Your essay was well written but there are a few things you could probably fix. First thing was, I didn't know what your three words were. I had to read the essay twice before I realized they was in the first sentence. I think the problem was that you didn't reference those words in you essay and it threw me off. Since you have your three words so early on in the essay try to reference them later so that the reader remembers what they are.

Secondly is the flow in your essay between paragraphs is a bit choppy. Try to smooth that out with different sentences.

There weren't any grammar things I could fix, so good job on that. :]
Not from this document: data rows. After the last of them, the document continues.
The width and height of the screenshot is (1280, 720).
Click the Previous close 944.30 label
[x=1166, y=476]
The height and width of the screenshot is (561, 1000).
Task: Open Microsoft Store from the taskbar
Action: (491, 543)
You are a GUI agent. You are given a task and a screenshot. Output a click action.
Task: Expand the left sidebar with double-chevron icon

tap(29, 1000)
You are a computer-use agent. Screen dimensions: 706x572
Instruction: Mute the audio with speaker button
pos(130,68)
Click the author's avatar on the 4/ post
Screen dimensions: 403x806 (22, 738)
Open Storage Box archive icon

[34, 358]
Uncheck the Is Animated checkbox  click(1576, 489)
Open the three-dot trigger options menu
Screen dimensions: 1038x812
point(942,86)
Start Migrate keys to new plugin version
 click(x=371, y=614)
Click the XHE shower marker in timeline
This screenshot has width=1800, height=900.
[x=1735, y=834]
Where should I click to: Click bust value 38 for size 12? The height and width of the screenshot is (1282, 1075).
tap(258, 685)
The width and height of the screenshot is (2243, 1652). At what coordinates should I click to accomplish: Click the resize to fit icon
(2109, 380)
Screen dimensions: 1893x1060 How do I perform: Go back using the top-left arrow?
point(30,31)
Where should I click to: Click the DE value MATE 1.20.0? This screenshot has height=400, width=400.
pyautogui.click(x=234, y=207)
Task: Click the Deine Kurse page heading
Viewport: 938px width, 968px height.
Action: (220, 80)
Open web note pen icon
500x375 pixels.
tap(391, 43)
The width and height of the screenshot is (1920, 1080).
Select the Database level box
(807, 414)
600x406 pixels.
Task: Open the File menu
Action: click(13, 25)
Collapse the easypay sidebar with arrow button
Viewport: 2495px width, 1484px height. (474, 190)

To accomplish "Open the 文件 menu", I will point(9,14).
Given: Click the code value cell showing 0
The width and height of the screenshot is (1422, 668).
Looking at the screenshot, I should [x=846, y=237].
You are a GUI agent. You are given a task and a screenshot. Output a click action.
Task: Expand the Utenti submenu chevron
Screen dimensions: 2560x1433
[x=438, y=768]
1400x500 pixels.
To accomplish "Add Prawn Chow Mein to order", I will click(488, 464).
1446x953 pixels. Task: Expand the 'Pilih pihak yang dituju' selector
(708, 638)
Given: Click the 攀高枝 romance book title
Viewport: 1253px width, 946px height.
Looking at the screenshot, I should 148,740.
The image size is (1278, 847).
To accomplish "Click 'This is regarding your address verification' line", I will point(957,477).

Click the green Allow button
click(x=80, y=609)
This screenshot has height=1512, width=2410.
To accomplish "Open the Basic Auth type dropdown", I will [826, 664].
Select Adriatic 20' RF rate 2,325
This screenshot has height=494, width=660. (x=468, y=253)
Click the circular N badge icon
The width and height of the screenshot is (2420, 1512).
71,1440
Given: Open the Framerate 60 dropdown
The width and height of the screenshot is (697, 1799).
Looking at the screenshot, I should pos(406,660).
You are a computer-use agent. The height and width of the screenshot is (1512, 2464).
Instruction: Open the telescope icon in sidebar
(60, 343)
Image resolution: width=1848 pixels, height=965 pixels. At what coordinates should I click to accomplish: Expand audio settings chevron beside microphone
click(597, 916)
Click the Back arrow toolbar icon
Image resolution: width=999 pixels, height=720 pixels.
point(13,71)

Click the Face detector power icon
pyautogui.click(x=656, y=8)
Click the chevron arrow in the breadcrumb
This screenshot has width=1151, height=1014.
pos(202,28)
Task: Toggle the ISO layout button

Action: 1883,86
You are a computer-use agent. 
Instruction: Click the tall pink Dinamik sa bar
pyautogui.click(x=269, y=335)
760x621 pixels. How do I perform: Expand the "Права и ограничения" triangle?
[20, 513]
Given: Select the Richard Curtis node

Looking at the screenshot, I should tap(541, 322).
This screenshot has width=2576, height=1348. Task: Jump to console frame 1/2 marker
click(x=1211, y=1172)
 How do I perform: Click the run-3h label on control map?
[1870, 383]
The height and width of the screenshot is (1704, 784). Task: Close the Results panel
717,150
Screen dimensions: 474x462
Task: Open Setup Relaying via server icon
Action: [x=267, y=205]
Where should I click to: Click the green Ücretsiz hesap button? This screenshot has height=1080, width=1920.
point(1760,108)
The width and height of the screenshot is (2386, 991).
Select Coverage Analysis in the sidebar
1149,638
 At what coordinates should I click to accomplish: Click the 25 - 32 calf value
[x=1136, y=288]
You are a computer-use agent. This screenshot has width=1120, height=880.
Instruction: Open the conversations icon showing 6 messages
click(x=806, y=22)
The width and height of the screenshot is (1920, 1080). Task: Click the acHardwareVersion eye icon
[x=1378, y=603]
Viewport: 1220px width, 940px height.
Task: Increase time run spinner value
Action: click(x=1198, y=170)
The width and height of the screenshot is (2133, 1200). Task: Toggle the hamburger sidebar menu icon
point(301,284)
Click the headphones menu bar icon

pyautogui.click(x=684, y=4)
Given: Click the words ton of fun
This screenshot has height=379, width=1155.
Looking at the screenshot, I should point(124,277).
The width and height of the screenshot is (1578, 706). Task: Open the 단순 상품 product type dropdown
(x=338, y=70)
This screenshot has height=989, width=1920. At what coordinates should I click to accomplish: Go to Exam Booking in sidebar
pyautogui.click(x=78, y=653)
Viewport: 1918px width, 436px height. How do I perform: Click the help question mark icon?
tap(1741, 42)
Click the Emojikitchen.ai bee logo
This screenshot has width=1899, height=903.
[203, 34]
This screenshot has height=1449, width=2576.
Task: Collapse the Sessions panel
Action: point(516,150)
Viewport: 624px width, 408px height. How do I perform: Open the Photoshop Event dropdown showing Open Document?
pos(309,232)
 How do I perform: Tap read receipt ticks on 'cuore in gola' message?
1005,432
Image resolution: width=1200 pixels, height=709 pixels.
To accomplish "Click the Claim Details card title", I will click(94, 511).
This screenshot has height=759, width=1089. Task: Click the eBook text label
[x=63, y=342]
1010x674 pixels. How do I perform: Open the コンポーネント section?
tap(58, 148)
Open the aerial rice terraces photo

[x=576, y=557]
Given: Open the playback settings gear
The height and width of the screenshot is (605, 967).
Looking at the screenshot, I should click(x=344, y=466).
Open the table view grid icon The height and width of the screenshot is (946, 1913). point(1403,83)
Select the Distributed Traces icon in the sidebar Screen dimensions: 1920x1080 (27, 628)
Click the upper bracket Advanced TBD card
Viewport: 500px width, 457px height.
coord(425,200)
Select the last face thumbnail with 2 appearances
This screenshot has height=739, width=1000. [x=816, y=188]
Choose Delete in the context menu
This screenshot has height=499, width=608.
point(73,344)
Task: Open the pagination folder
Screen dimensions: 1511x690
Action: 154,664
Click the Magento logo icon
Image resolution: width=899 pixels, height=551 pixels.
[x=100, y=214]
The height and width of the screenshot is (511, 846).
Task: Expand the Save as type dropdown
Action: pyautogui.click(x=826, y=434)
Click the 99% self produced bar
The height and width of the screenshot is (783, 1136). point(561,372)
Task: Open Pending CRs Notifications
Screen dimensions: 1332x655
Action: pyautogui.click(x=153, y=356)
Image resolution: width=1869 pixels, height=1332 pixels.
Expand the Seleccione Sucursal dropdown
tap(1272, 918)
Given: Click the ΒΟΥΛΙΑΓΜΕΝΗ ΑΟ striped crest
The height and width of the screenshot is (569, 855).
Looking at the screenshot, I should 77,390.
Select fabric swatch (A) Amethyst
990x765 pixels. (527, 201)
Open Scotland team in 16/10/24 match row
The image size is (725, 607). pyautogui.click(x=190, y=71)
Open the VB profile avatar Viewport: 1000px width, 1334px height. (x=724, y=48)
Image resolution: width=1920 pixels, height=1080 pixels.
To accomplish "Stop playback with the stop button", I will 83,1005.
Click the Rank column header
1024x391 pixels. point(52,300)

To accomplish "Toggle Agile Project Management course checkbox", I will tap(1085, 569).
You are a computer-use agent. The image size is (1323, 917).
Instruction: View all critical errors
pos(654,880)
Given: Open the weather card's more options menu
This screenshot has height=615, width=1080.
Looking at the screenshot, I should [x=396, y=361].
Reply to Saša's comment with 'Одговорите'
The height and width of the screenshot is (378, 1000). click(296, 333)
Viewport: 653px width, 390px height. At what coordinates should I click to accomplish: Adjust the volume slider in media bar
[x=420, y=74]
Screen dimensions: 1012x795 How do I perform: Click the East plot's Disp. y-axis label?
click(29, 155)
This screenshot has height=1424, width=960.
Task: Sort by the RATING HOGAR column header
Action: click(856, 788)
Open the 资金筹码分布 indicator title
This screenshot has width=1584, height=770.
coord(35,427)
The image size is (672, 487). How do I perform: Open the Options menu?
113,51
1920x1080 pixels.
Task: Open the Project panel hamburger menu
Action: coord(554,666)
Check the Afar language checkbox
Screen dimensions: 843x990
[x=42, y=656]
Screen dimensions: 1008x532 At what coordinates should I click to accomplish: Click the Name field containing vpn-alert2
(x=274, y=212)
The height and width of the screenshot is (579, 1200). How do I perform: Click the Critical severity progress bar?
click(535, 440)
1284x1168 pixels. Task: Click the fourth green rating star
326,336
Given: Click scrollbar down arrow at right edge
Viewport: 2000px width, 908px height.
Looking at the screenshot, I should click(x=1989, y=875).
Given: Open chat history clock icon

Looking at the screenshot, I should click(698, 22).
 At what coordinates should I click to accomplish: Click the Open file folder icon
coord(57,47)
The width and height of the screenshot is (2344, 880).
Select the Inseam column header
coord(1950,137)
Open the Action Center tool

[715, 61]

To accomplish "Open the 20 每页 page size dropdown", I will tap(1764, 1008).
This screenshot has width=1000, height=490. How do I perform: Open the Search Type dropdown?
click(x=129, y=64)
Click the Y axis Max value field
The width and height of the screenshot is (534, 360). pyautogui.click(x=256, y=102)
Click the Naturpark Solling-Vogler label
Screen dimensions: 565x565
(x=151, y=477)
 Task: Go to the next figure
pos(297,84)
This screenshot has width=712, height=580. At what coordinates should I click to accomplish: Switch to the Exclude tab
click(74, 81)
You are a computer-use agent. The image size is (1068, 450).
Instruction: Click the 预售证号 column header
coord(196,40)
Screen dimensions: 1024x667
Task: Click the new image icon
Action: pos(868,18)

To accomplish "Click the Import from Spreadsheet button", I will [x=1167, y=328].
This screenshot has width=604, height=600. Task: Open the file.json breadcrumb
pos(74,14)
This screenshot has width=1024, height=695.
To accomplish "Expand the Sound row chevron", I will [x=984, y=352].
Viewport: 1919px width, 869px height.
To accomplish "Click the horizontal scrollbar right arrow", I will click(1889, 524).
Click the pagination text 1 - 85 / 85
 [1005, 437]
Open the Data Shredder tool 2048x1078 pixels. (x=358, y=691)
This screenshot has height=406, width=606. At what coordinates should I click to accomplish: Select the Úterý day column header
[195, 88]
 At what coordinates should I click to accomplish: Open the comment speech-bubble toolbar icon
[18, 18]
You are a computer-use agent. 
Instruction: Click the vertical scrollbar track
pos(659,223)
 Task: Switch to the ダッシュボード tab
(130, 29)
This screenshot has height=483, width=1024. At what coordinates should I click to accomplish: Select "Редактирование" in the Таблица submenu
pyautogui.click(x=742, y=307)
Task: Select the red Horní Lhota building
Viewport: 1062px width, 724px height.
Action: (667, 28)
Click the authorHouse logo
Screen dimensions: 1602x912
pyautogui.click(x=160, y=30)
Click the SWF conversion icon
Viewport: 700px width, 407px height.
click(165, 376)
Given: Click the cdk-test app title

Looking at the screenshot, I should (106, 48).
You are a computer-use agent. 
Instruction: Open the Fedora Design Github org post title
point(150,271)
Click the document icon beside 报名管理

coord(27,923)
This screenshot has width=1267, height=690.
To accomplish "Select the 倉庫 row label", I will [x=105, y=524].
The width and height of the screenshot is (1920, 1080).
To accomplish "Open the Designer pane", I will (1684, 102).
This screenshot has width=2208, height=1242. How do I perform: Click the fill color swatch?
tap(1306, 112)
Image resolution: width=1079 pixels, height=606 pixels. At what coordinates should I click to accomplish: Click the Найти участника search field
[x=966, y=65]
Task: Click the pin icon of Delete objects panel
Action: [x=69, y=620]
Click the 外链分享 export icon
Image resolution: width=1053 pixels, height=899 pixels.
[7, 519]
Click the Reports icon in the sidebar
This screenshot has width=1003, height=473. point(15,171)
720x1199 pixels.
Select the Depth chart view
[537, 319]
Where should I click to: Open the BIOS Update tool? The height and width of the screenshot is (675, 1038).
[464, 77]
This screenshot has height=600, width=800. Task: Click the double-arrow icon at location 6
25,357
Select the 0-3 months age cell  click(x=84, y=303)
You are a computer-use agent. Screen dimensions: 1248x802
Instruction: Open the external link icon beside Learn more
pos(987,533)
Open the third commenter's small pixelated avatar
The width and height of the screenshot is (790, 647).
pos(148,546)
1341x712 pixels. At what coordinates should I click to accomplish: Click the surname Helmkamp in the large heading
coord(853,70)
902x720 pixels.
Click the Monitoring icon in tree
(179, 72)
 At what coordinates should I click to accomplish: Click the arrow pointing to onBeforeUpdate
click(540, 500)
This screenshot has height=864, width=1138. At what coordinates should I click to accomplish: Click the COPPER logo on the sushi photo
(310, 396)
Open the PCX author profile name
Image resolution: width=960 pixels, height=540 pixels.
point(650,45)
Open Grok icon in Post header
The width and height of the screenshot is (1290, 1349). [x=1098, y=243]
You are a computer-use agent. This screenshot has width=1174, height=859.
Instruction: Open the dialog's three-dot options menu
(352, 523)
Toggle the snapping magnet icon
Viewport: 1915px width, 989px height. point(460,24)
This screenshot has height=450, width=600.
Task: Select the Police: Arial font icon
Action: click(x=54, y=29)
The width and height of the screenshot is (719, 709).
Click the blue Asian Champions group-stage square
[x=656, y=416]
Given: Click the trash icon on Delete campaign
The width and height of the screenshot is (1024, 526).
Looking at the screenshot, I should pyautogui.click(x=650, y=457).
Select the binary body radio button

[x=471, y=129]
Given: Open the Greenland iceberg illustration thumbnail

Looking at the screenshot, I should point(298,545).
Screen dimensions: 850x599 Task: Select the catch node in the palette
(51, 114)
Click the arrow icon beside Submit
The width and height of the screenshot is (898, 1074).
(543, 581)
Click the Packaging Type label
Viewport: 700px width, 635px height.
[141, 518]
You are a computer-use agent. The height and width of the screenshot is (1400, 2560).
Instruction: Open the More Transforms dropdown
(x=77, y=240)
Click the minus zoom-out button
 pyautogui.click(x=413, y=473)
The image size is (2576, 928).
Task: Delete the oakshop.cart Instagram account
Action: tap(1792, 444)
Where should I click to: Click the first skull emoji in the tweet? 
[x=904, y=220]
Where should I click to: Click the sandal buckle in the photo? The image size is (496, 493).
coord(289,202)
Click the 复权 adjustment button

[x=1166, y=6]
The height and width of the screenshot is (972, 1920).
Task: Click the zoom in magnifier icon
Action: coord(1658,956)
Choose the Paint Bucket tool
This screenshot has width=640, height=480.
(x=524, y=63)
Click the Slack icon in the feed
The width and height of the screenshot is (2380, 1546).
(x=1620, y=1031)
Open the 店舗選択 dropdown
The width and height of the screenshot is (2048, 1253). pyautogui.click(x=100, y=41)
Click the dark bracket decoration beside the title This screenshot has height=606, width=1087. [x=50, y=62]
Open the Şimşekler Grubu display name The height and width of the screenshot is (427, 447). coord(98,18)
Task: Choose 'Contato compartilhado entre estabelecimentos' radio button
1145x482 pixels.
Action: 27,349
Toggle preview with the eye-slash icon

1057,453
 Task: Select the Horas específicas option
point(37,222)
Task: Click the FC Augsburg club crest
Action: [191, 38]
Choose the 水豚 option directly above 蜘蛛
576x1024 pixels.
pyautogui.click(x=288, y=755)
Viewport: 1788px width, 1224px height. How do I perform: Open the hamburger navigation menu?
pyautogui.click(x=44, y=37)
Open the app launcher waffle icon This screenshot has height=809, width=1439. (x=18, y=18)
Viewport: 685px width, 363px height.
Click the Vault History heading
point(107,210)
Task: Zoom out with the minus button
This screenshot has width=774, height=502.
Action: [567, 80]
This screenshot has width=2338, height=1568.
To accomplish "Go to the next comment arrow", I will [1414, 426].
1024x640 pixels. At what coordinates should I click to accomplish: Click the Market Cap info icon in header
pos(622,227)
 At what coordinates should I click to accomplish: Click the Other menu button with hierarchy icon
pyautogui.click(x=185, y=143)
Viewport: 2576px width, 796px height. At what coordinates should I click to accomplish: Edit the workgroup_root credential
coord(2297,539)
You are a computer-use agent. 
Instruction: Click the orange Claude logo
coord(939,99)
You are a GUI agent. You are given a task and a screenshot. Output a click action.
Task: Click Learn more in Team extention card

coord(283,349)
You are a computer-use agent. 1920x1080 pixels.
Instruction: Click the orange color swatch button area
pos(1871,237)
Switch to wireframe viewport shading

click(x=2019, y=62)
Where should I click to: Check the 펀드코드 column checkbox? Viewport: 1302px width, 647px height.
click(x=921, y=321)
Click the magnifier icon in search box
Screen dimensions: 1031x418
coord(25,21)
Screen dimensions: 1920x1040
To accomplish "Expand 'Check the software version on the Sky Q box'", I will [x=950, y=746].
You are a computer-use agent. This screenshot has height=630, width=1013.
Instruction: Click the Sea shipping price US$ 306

I hope I helped a bit. Take a look at my BU essay if you have the time. Thanks!
onnanoko - / 5  
Dec 31, 2009   #6
Hi again :)

When you transition from the paragraph about causes you care about to your friends who you care about, at first I thought you were starting to describe the next word. You should put these two in the same paragraph and add a good transition sentence such as "Another thing I care about is friendship."

In the dedication paragraph, you talk a lot about your mom. It's good to make the point that you are inspired by your mom's achievements, but you mention a lot of unnecessary details. This essay is about you, and so outside information should be minimal.

Overall, the new version is great! Hopefully you get these comments before you submit, but if you don't I bet you will be fine anyway.
OP squirtlescott92 2 / 6  
Dec 31, 2009   #7
Thanks! i did actually submit this last night, but i did end up making a transition similar to the one you suggested, and took out a little about my mom. thanks for all of your feedback everyone! it truly helped!!